Passage to read →
▼
I wish I had some more artsy home-related projects to write about to balance out all this foster parenting business but I don’t. Our goal was to get the house pretty well de-projected before we started having kids since we knew we wouldn’t have as much time for crazy home renovations. So that’s where we are right now. Anyhow…
Over the weekend, my mom and I went to a conference called Empowered to Connect. The main speaker was Dr. Karyn Purvis, author of The Connected Child. It was without a doubt, the best conference I’ve ever been to. I feel like I learned SO MUCH. Dr. P is a great speaker and such a sweet, sincere, funny, smart woman. I think we all fell in love with her. The principles she teaches for parenting kids from hard places are really great. They are so love-based and wise. Also time-tested as she’s been using them with great results for over 30 years. Lots of “duh” moments over the weekend, as I realized why a lot of conventional discipline practices are counter-productive with traumatized kids. I cried. I laughed. I really do feel more empowered to connect.
Here are a few little nuggets of goodness that won’t come close to doing justice to how great this conference was. Seriously, if you’re a foster or adoptive parent and you ever have a chance to hear Karyn Purvis speak: GO.
• It takes about 1 month of intensive care and training per year old the child is to reverse the affects of abuse, neglect and trauma. (Example: a 4 year old needs 4 months of focused attention to get to a place of earned secure attachment.)
• Bad behavior always has a purpose. What is the need that’s driving the misbehavior? Help your child develop a voice.
• Giving a child choices and compromises gives them a voice and returns their preciousness.
• Sharing power (through compromising, giving choices, etc.) proves that it’s your power to share; it doesn’t take it away.
• With a biological child, you have 2 years of saying “yes” 100,000x before you start saying “no” for the first time
• Say “yes” to your child as much as possible, especially during the honeymoon period
• If you cut your child off when you’re upset (through timeouts or silence), you are teaching him to do the same thing to you when he’s older rather than dealing with and resolving conflict.
• Always level your response at your child’d behavior, not their preciousness; never let your child’s preciousness be up for grabs.
• Regarding your facial expressions when you’re changing your child’s stinky diaper… “I want my children to know that even when they’re covered in their own *stuff*, they’re still precious to me.”
▲
Information supplied →
▼
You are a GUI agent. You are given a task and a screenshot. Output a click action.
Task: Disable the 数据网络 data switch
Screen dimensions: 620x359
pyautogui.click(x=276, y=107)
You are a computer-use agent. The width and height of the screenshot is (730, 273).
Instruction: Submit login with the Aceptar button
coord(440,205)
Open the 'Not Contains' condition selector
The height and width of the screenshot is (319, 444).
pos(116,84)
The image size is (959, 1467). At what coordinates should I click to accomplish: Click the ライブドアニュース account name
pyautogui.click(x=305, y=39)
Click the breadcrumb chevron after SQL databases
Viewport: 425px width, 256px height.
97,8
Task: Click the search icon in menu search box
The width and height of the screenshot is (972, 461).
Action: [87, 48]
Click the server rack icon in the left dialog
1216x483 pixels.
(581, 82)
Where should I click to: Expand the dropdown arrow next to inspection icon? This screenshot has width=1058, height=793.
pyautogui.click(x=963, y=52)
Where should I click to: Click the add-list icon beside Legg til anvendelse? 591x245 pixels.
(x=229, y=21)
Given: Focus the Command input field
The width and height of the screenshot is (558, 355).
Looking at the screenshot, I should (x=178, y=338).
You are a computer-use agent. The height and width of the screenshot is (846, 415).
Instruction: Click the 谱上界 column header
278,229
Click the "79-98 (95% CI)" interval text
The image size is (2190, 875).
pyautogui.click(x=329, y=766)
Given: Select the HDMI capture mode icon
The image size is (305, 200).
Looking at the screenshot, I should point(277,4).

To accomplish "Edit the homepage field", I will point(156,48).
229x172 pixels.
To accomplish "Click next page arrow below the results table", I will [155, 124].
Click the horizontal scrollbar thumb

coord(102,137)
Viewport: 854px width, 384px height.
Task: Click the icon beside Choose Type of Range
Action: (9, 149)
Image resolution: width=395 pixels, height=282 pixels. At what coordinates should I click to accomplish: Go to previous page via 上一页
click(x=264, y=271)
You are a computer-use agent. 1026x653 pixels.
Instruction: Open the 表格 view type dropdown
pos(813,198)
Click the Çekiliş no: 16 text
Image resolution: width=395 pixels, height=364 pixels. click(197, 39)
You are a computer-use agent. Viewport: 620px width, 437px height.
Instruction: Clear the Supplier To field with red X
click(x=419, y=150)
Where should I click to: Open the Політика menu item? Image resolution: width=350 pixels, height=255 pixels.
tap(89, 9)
▲
Your tasks →
1) Answer these questions from the conference post, one answer per line, marked (a), (b) and (c).
(a) Who was the main speaker at the conference?
(b) How many months of focused attention does a 4 year old need to reach earned secure attachment?
(c) For how many years has the speaker been using her principles?
2) Translate this sentence from the conference post into Spanish: "Bad behavior always has a purpose."
3) Write out the part of the conference post from "Here are a few" up to and including "develop a voice.".

Solutions to each task →
1)
(a) Dr. Karyn Purvis
(b) 4 months
(c) Over 30 years

2) El mal comportamiento siempre tiene un propósito.

3)
Here are a few little nuggets of goodness that won’t come close to doing justice to how great this conference was. Seriously, if you’re a foster or adoptive parent and you ever have a chance to hear Karyn Purvis speak: GO.
• It takes about 1 month of intensive care and training per year old the child is to reverse the affects of abuse, neglect and trauma. (Example: a 4 year old needs 4 months of focused attention to get to a place of earned secure attachment.)
• Bad behavior always has a purpose. What is the need that’s driving the misbehavior? Help your child develop a voice.